DATA TO PROCESS START
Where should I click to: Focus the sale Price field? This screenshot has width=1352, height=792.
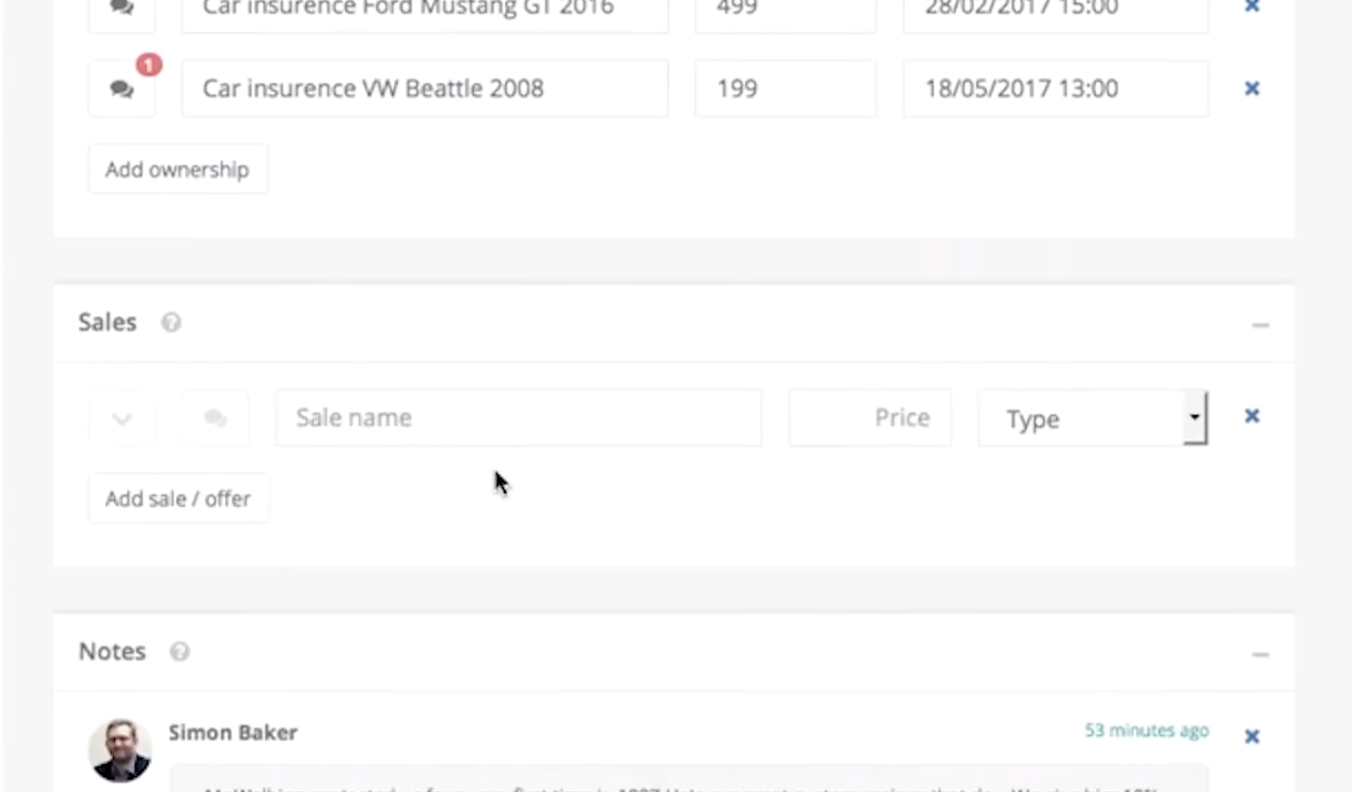click(870, 417)
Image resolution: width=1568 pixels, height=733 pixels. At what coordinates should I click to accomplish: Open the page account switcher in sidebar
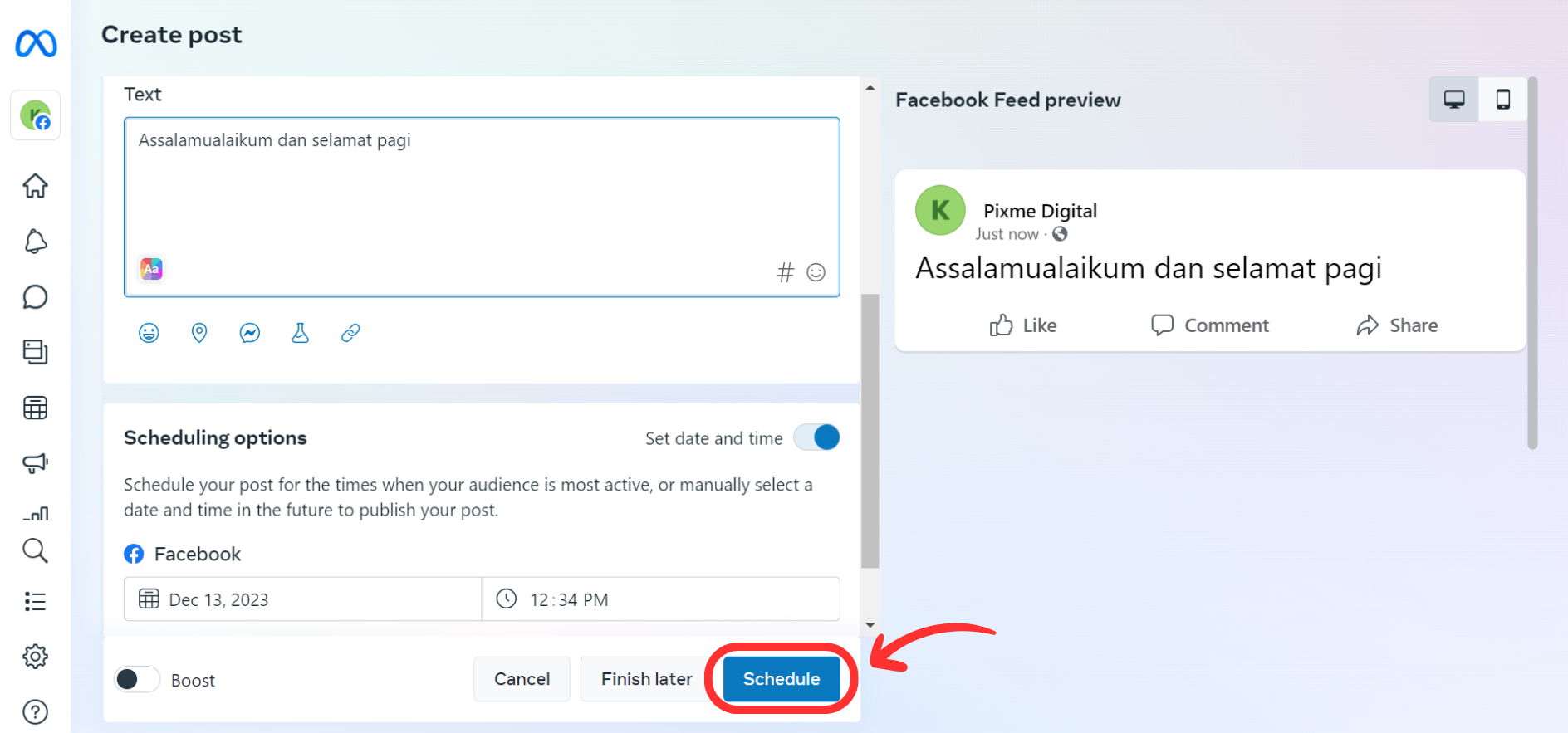(x=35, y=115)
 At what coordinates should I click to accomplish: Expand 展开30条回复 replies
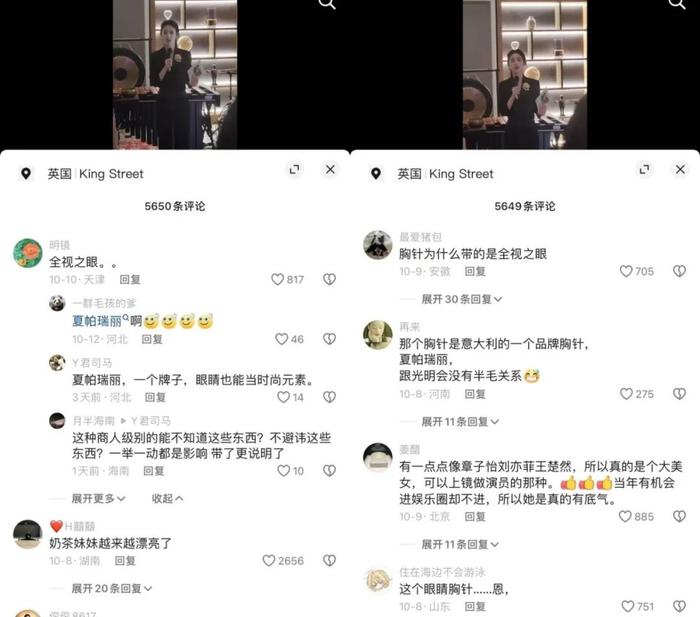[462, 299]
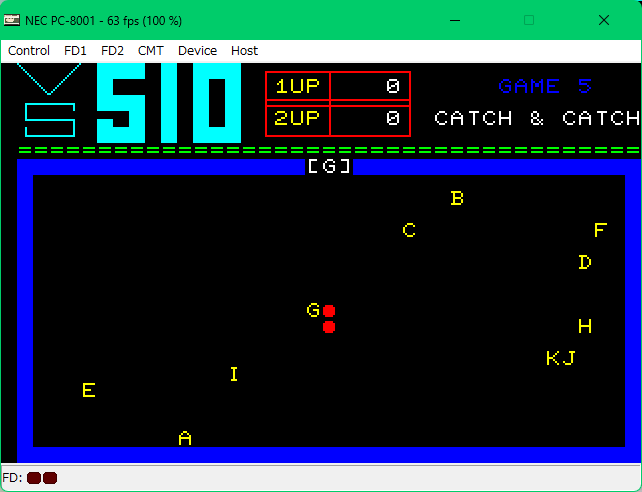Open the Control menu
This screenshot has width=642, height=492.
pos(29,50)
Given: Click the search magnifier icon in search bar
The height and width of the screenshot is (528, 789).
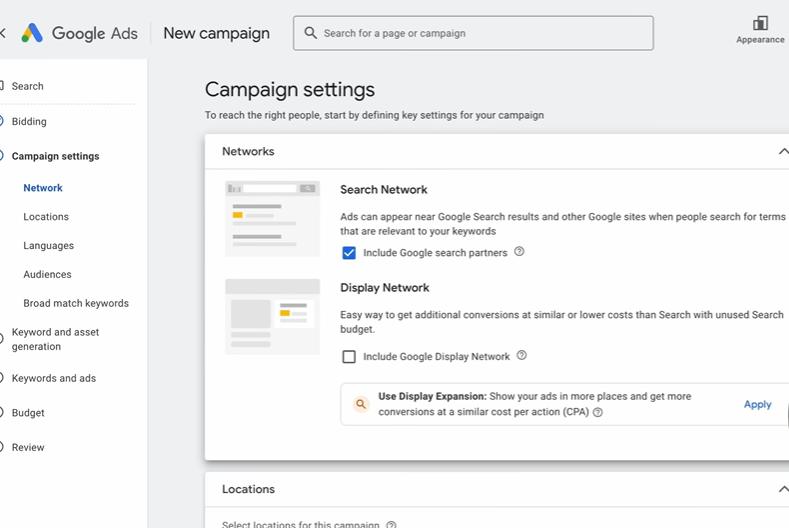Looking at the screenshot, I should pyautogui.click(x=311, y=33).
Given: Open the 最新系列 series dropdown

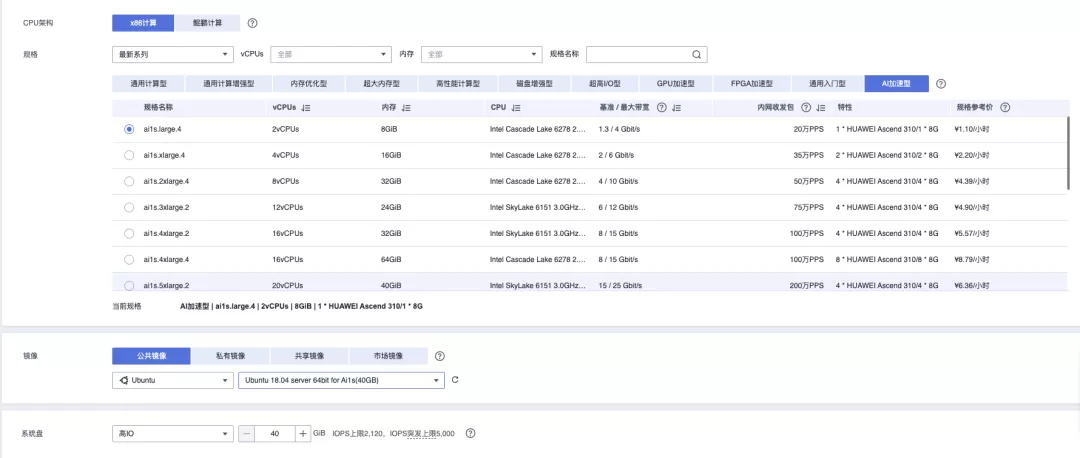Looking at the screenshot, I should point(172,54).
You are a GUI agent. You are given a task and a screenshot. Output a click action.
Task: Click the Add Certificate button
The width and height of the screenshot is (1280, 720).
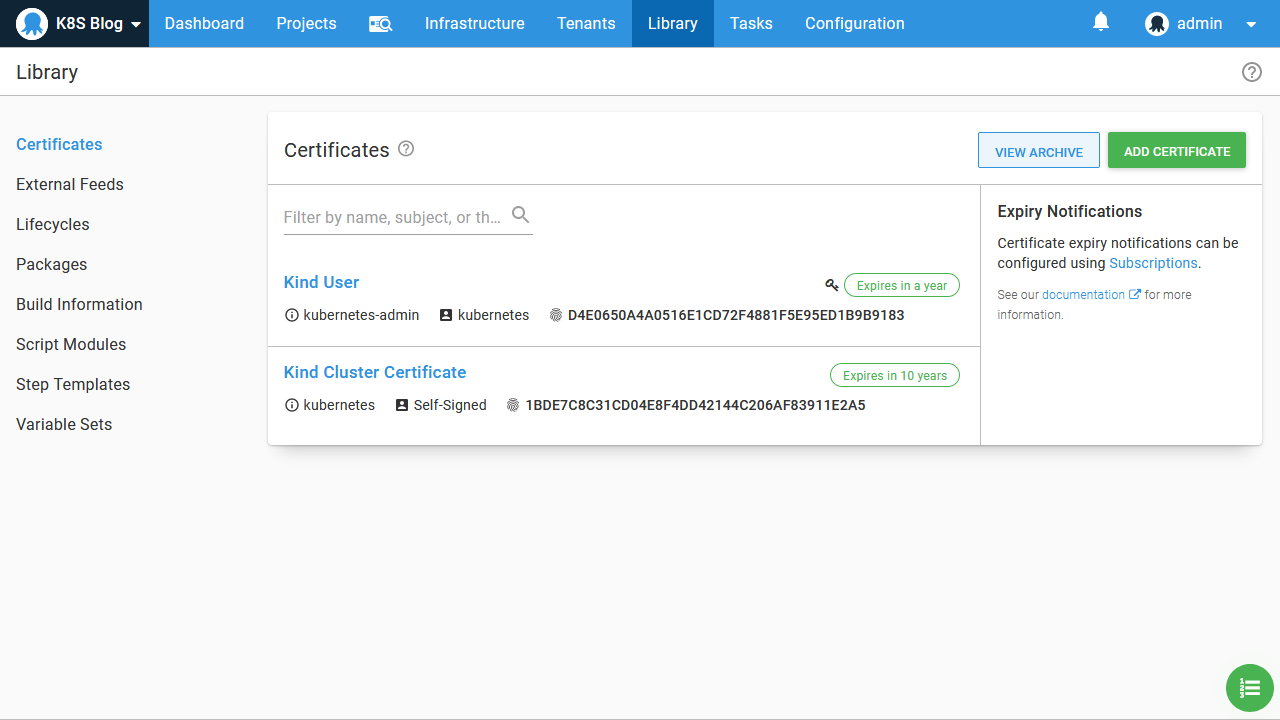click(x=1176, y=151)
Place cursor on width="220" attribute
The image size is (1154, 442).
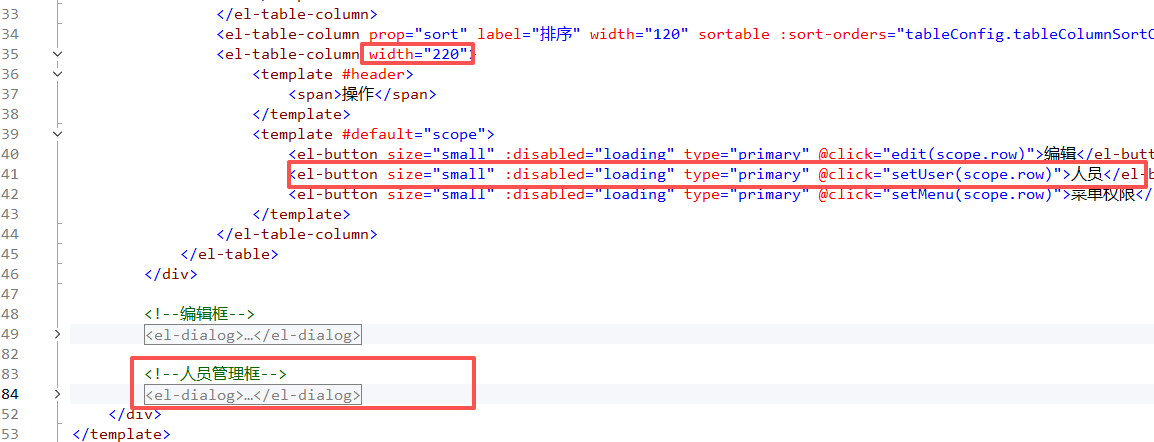pos(419,54)
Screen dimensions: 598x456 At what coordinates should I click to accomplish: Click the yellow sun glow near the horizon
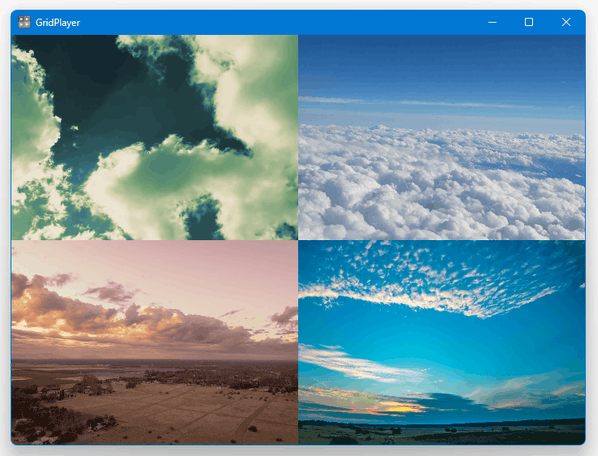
DATA TO PROCESS END
Exact copy, no images: rewrite the entire listing above.

Where should I click to: Focus the sale Price field? This screenshot has width=1352, height=792.
click(870, 417)
Image resolution: width=1568 pixels, height=733 pixels. At what coordinates should I click to accomplish: Open the page account switcher in sidebar
(x=35, y=115)
 At what coordinates should I click to accomplish: Expand 展开30条回复 replies
[462, 299]
Open the Control menu
This screenshot has width=642, height=492.
pos(29,50)
Given: Click the search magnifier icon in search bar
The height and width of the screenshot is (528, 789).
Looking at the screenshot, I should pyautogui.click(x=311, y=33).
Given: Open the 最新系列 series dropdown

Looking at the screenshot, I should point(172,54).
You are a GUI agent. You are given a task and a screenshot. Output a click action.
Task: Click the Add Certificate button
The width and height of the screenshot is (1280, 720).
click(x=1176, y=151)
Place cursor on width="220" attribute
The image size is (1154, 442).
pos(419,54)
Screen dimensions: 598x456 At what coordinates should I click to accomplish: Click the yellow sun glow near the horizon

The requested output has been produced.